For a sheaf $S$ (of abelian groups) on a manifold $X$ and each  $\varepsilon>0$ we  denote by $Z_\varepsilon$ the set of points of $X$ that lie at distance $<\varepsilon$ from $X$. Consider the sheaf $S_\varepsilon:U\mapsto S(U\cap Z_\varepsilon)$, and also the section-wise limit $S_Z=\injlim_{\varepsilon\to 0} S_\varepsilon$.
I would like to understand the functor $W: S\to S_Z$ (I do not want to describe it section-wisely). Unfortunately, $S_Z$ is only an in-sheaf; it does not have to be a sheaf (in the 'usual' sense; note that the topological space $X$ is not noetherian). In particular,  the stalk of $S_Z$ at any point $x\notin Z$ is easily seen to be $0$ (since $S_Z(U)=0$ for any $U$ such that its closure is disjoint from $Z$). On the other hand, the section $S_Z(X\setminus Z)$ does not seem to be $0$ (for example, if $S$ is constant); note that $X\setminus Z$ is not compact! See here the answer of algori to a previous version of this question (yesterday I believed that one can call $S_Z$ a sheaf).
Any hints (or references) for dealing with my $W$ would be very welcome! Note that $W$ is the limit of $i_{\varepsilon\ast}i_{\varepsilon}^\ast$. Unfortunately, the adjunctions that I wrote about previously probably do not hold (in any sense).
P.S. Some observations that do not seem to help me.


*

*My definition of $S_Z$ extends (without any changes) to presheaves.

*$W':P\mapsto P_Z$ sends ind-sheaves to ind-sheaves.

*It seems that ind-sheaves are (exactly) sheaves for the Grothendieck topology that admits only 'finite' covers.
So, perhaps one should use (somehow) the interplay between sheaves, ind-sheaves, and presheaves (and the corresponding topologies). 
 A: Let me show that $i^{-1}$ can't have a left adjoint when $X$ is a connected topological space and $Z\neq X$ is a point.

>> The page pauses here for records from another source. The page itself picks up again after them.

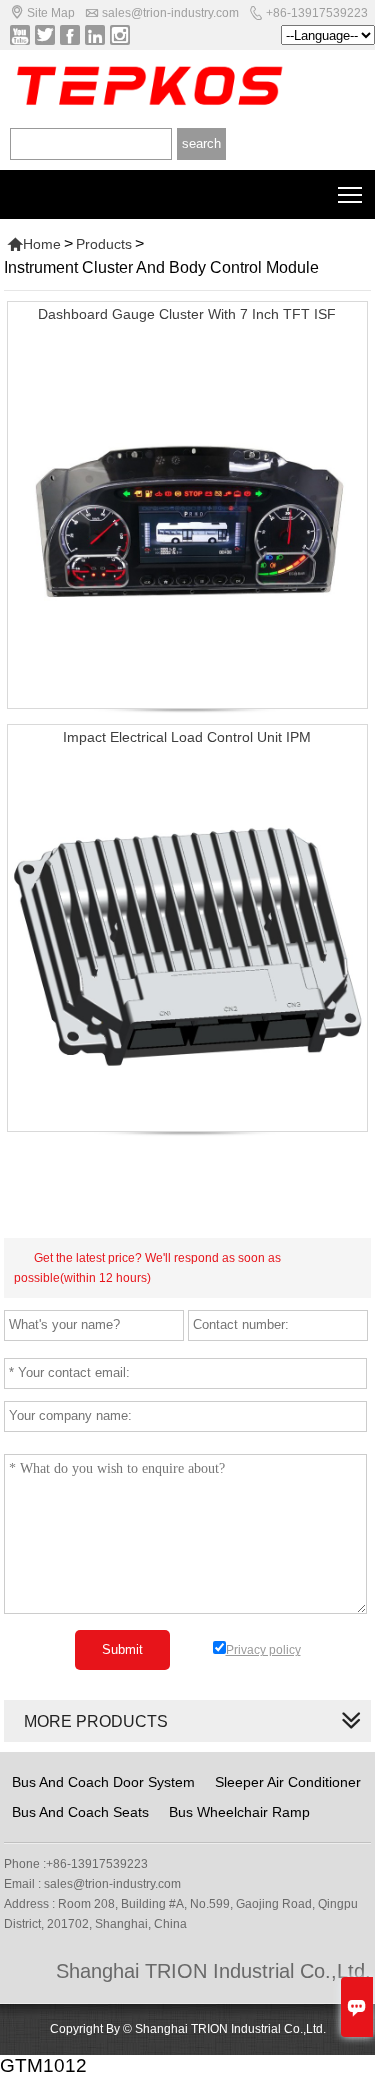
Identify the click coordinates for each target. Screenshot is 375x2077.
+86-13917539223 (317, 13)
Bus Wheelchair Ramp (239, 1812)
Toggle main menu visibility (350, 194)
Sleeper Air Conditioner (288, 1782)
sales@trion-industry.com (170, 13)
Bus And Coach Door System (103, 1782)
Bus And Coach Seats (80, 1812)
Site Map (51, 13)
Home (34, 244)
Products (104, 244)
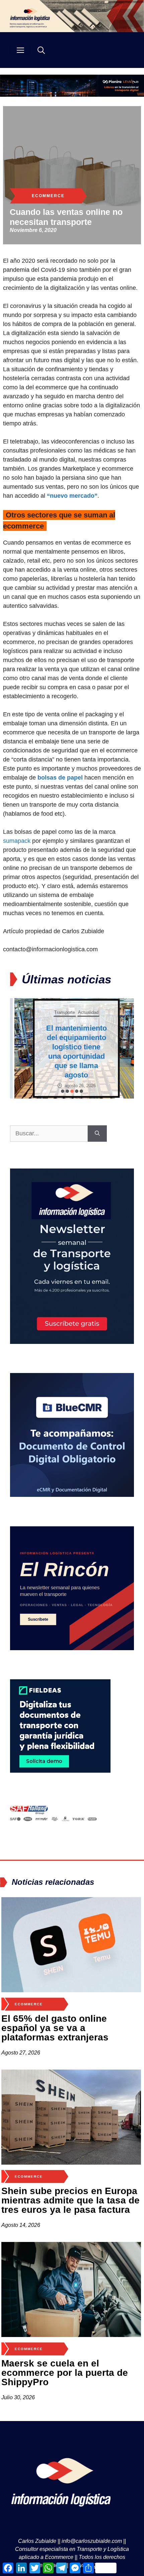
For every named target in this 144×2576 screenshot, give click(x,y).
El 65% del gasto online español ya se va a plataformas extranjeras (55, 2027)
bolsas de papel (60, 777)
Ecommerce (48, 195)
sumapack (16, 840)
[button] (62, 1091)
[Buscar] (97, 1133)
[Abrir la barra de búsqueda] (41, 50)
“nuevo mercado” (72, 495)
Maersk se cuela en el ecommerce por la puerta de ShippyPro (64, 2372)
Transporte (60, 1012)
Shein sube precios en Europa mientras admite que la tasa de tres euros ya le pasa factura (70, 2200)
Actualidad (84, 1012)
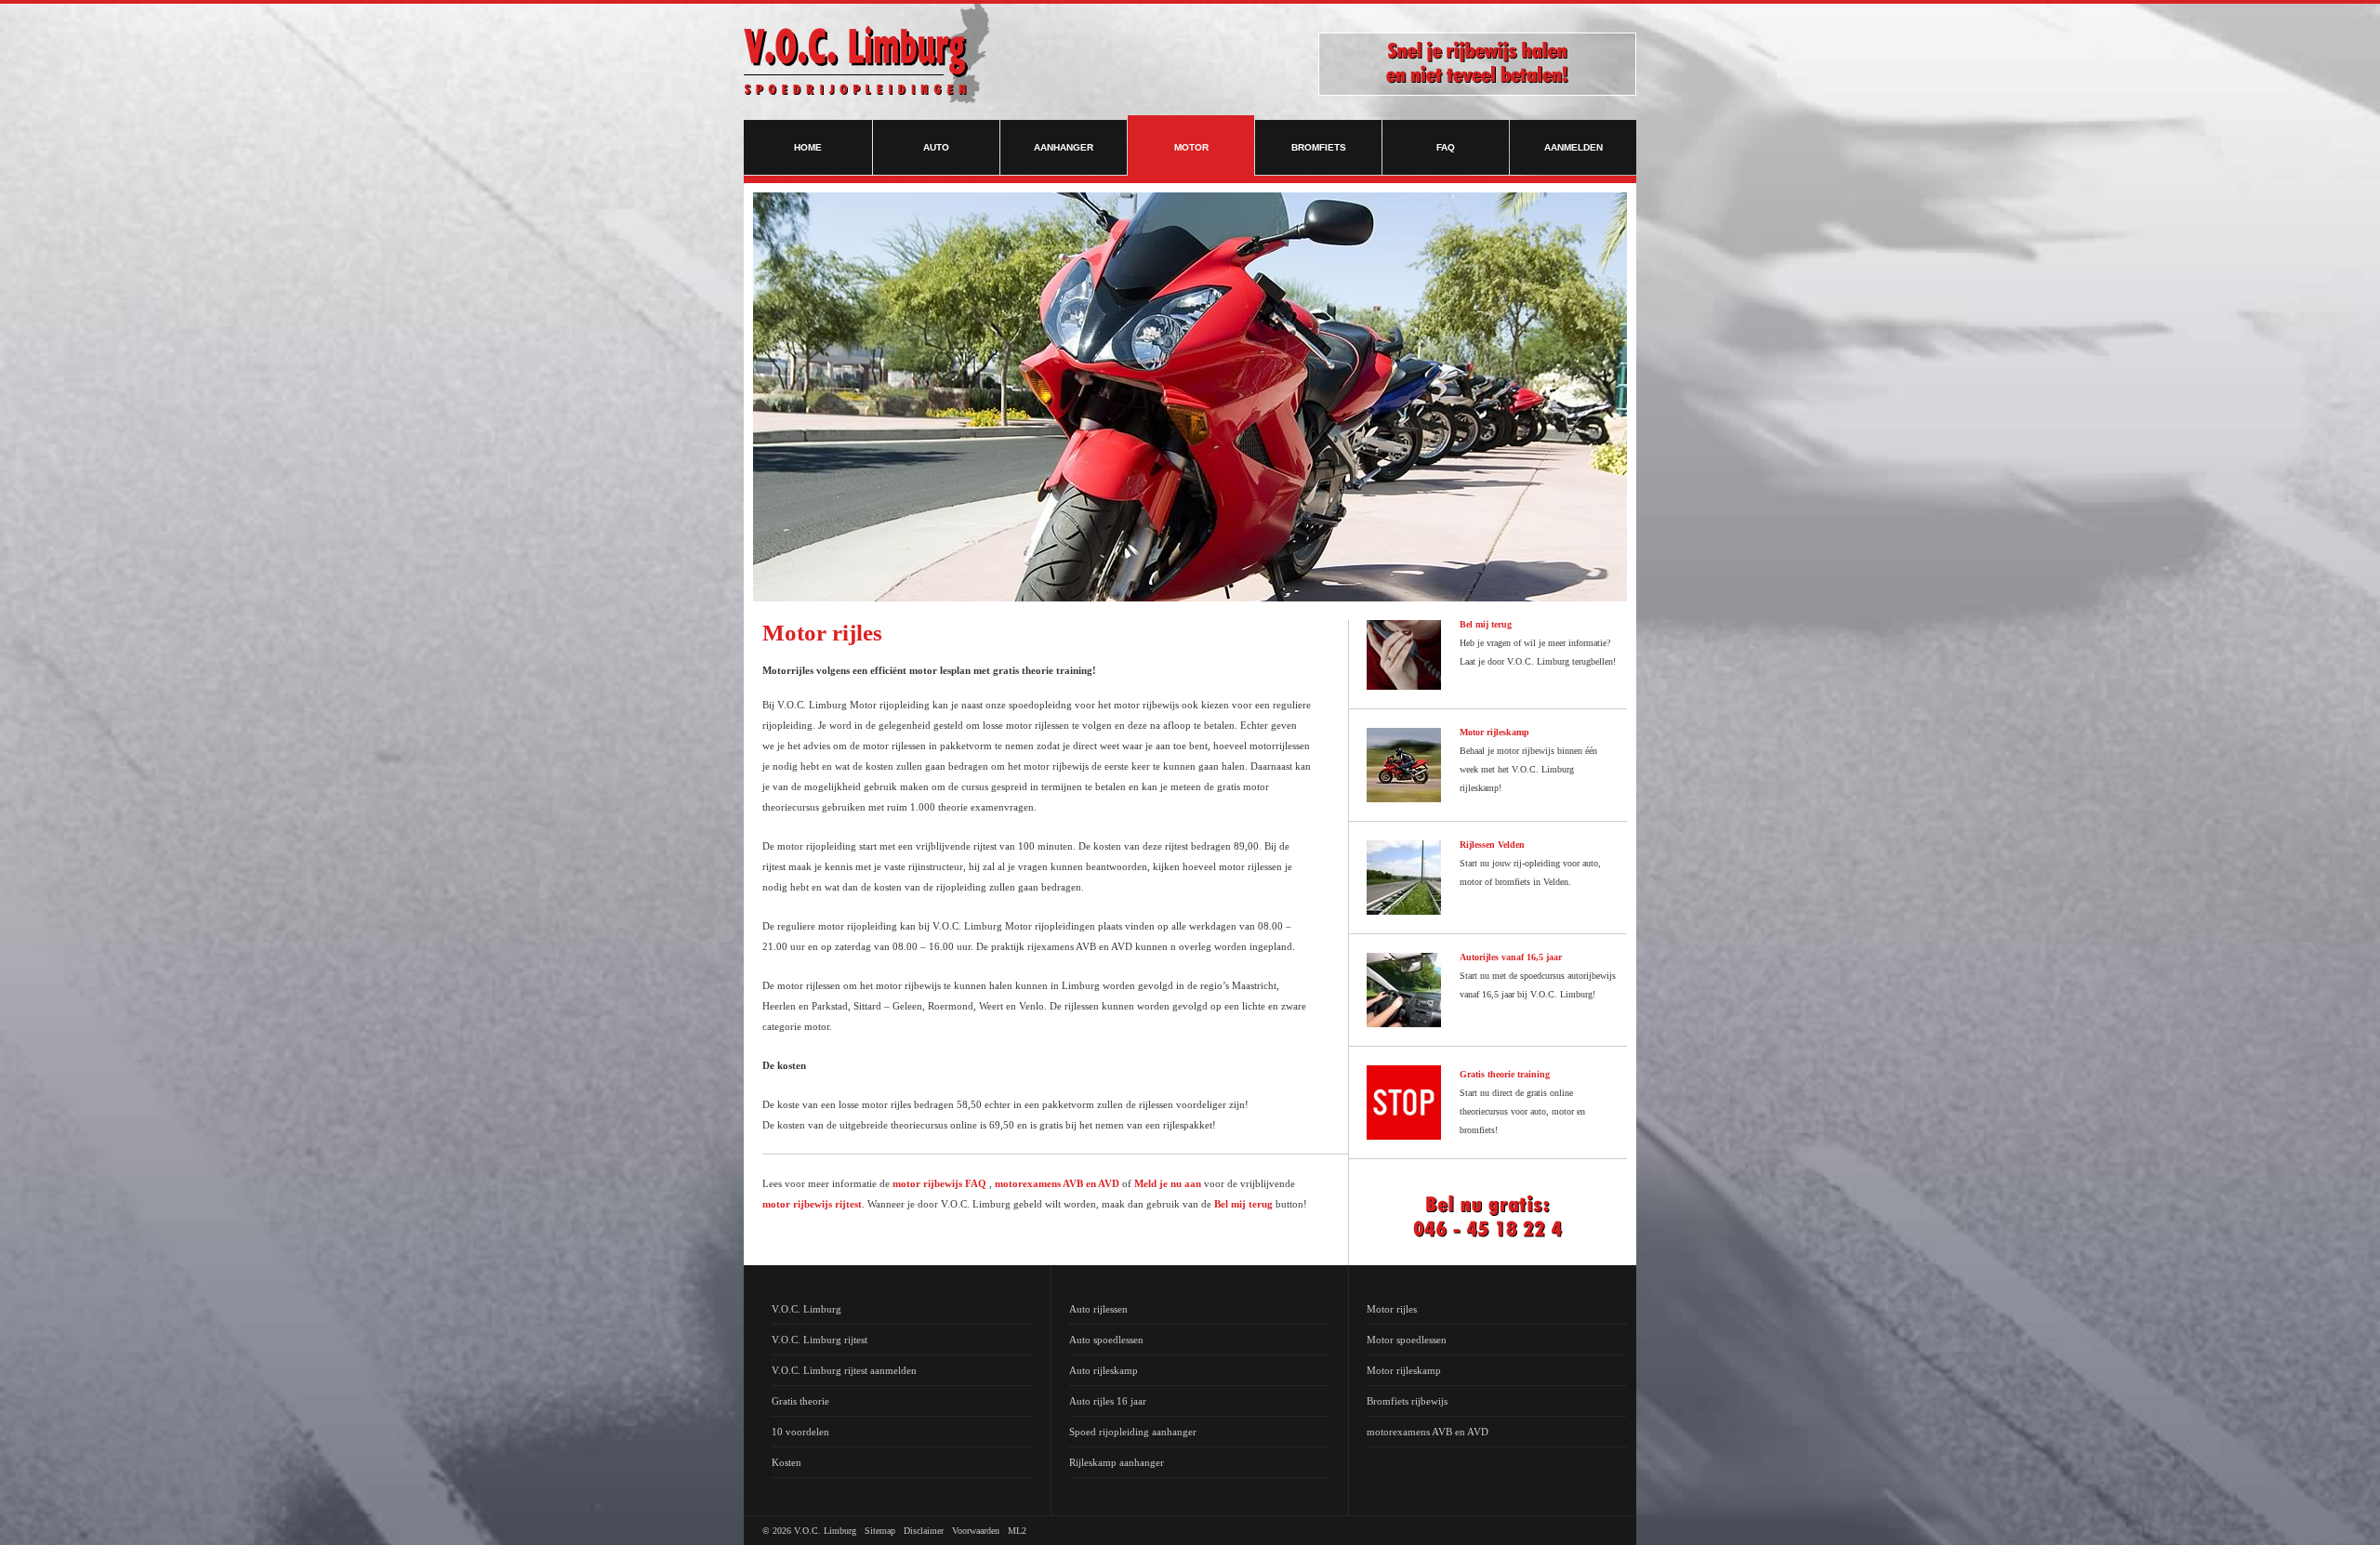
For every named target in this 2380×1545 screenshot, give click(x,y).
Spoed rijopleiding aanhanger (1133, 1431)
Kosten (786, 1462)
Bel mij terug (1243, 1203)
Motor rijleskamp (1494, 732)
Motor (1191, 147)
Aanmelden (1573, 147)
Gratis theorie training (1505, 1074)
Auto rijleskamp (1103, 1370)
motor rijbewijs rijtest (812, 1203)
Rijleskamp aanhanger (1116, 1462)
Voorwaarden (975, 1530)
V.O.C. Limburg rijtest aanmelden (844, 1370)
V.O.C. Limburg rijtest (819, 1339)
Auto (936, 147)
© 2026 (776, 1530)
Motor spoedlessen (1407, 1339)
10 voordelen (800, 1431)
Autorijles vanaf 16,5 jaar (1511, 957)
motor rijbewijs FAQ (939, 1183)
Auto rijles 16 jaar (1107, 1400)
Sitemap (880, 1530)
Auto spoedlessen (1106, 1339)
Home (808, 147)
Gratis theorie (800, 1400)
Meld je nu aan (1167, 1183)
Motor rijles (1392, 1308)
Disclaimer (924, 1530)
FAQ (1445, 147)
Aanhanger (1063, 147)
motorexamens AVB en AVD (1057, 1183)
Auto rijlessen (1098, 1308)
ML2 (1017, 1530)
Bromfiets (1318, 147)
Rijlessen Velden (1492, 844)
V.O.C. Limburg (806, 1308)
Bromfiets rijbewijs (1407, 1400)
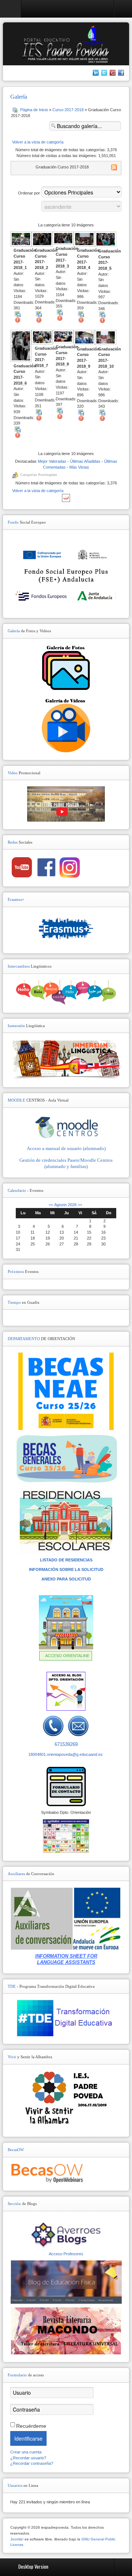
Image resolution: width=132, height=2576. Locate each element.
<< (51, 1205)
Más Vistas (79, 467)
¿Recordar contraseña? (31, 2463)
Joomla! (16, 2539)
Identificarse (28, 2438)
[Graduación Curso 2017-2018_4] (84, 240)
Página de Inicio (34, 110)
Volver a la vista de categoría (37, 142)
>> (79, 1205)
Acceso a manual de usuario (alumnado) (66, 1148)
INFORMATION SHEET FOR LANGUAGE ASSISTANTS (66, 1959)
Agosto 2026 (65, 1205)
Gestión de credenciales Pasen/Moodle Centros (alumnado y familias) (66, 1163)
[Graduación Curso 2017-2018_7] (42, 338)
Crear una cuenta (26, 2452)
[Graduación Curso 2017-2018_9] (84, 338)
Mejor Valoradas (52, 461)
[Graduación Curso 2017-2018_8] (63, 337)
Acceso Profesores (66, 2254)
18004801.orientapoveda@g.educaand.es (65, 1754)
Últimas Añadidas (85, 461)
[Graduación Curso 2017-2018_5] (105, 240)
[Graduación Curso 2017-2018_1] (21, 240)
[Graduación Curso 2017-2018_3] (63, 239)
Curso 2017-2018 (68, 110)
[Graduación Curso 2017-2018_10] (105, 338)
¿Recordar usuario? (28, 2458)
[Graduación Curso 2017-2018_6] (21, 346)
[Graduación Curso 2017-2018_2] (42, 240)
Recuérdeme (31, 2426)
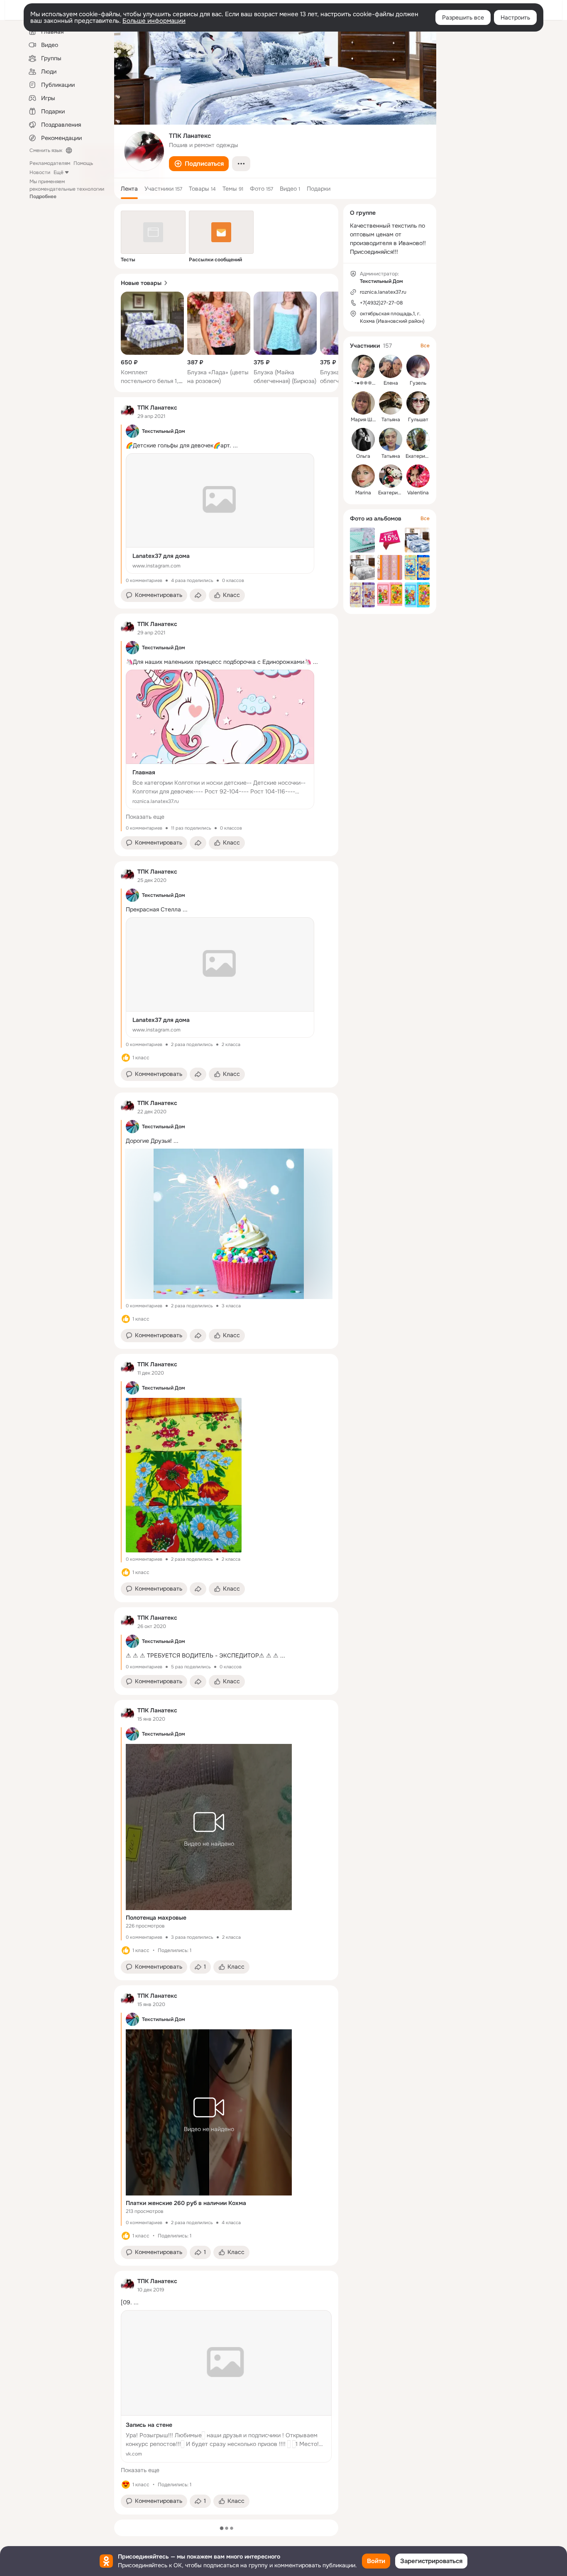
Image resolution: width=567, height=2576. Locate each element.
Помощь (83, 163)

From the remark by Denis-Charles Cisinski it would follow that $i_* i^{-1}$ can't have a left adjoint either.
Suppose $Z=\{x\}$ and $i^{-1}$ had a left adjoint $J$. Then we would have $$Hom (JF,G)=Hom (F,i^{-1} G)$$ for any $F$ a sheaf on $Z$ and $G$ a sheaf on $X$. Take a non-zero sheaf $F\in Sh(Z)$, i.e. a non-zero abelian group. Note that the stalk $(JF)_x\neq 0$ (this can be seen by taking $G$ to be the constant sheaf with stalk $F$). Let us show that for any $F$ the sheaf $JF$ must be supported at $x$. Suppose there is a $y\neq x$ such that $(JF)_y\neq 0$. Then take $G=i'_* i'^{-1}JF$ where $i'$ is the inclusion $\{y\}\to X$. We have $i^{-1} G=0$, and so the right hand side of the above adjunction formula is zero. The left hand side part is non-zero since the canonical map $JF\to  i'_* i'^{-1}JF$ is non-zero.
So $JF$ must be supported on $x$. Take $G$ to be the constant sheaf with stalk $F$. This time ii is the left hand side of the formula that is zero (here we use that $X$ is connected and $Z\neq X$, so $JF=i_*i^{-1} JF$ can't map into the constant sheaf $G=\underline{F}_X$ in a non-zero way) and the right hand side that isn't.